**DATA SHOWN**
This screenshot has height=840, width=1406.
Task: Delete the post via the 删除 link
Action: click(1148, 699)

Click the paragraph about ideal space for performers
---
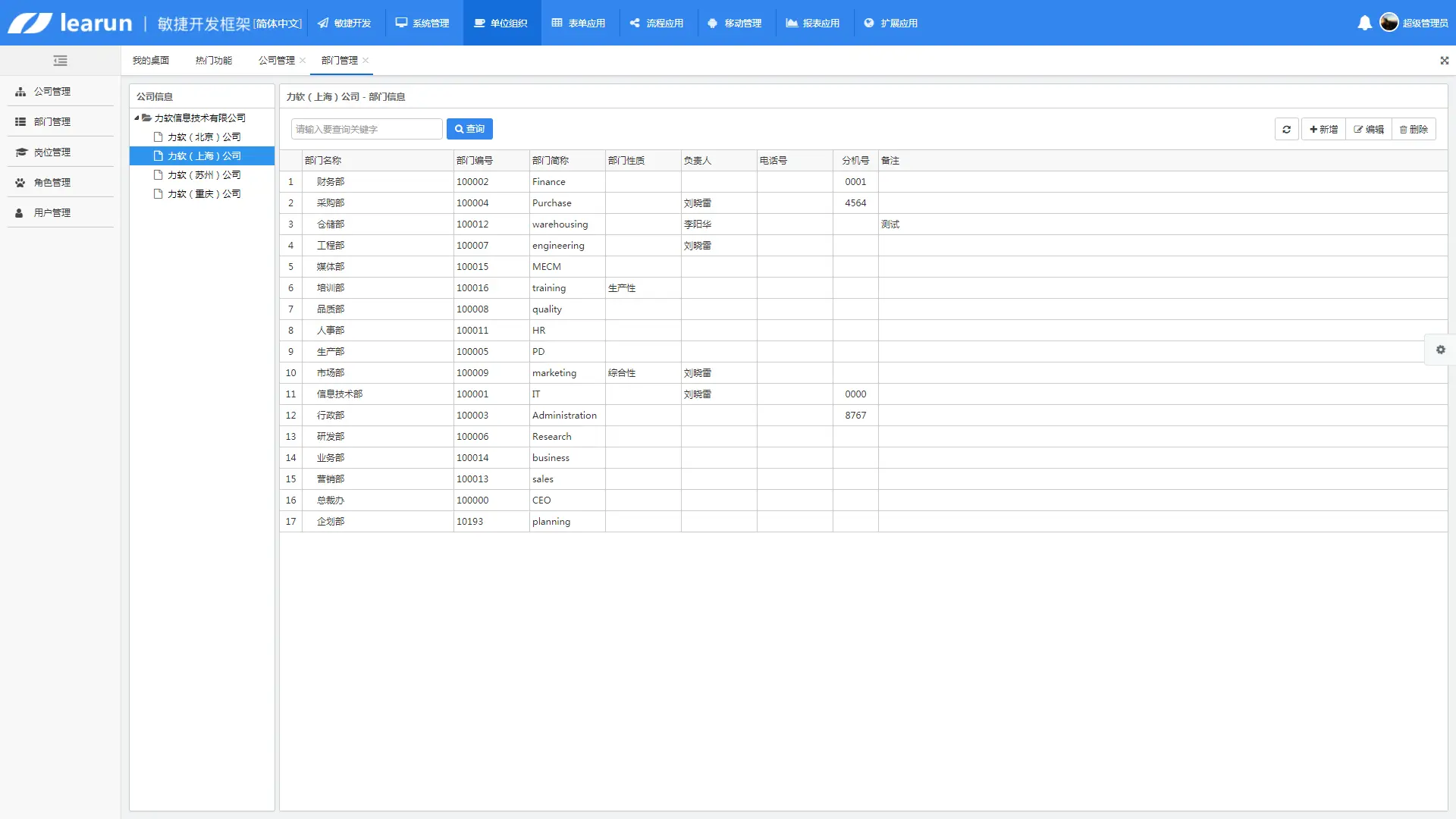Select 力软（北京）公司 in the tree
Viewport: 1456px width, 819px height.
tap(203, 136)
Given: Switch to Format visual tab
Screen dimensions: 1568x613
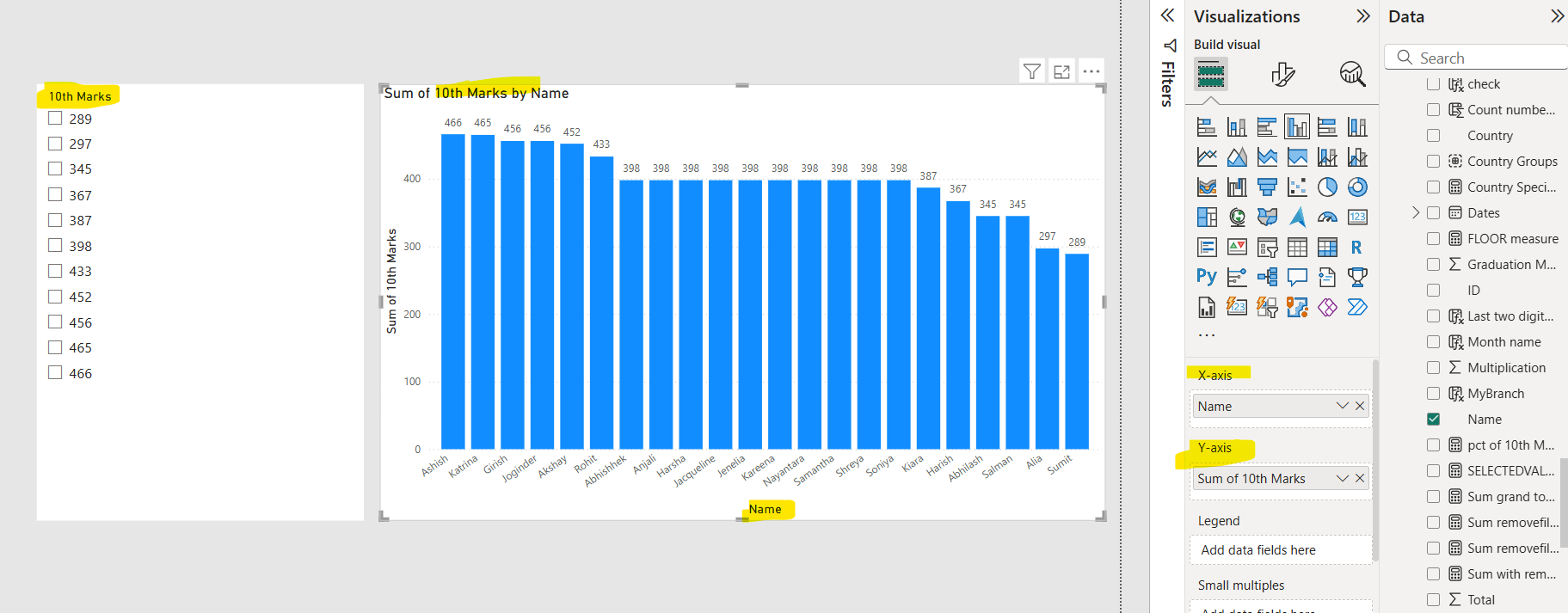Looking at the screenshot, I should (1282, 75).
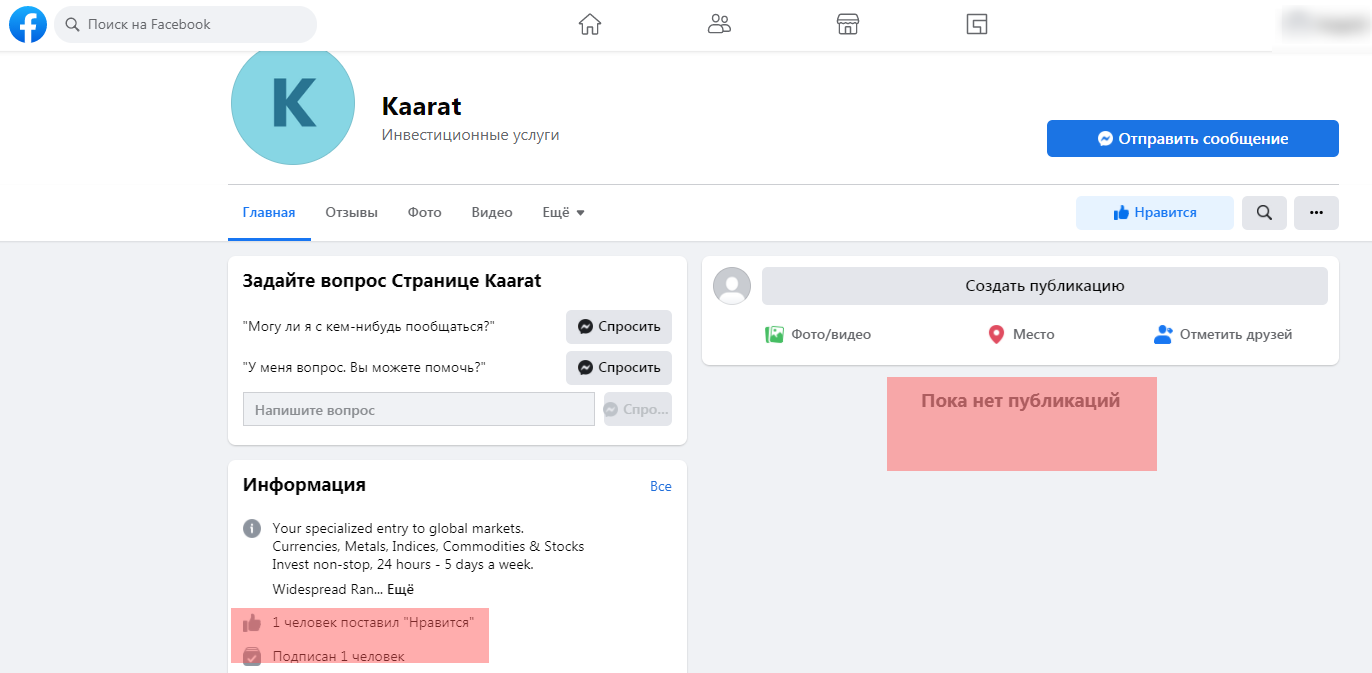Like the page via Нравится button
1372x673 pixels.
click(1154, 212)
---
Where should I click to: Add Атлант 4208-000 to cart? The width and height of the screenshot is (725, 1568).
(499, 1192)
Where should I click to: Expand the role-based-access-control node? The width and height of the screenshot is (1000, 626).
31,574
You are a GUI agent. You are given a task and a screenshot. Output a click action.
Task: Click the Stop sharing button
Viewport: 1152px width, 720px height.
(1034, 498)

**YOUR GOAL**
Locate each line in the material above that contains the string "height" and copy those lines. Matching is case-sensitive.

**RESULT**
This screenshot has height=840, width=1406.
Viewport: 1456px width, 819px height.
Where should I click to: Add Атлант 4208-000 to cart? The width and height of the screenshot is (725, 1568).
Where should I click to: Expand the role-based-access-control node? The width and height of the screenshot is (1000, 626).
Viewport: 1152px width, 720px height.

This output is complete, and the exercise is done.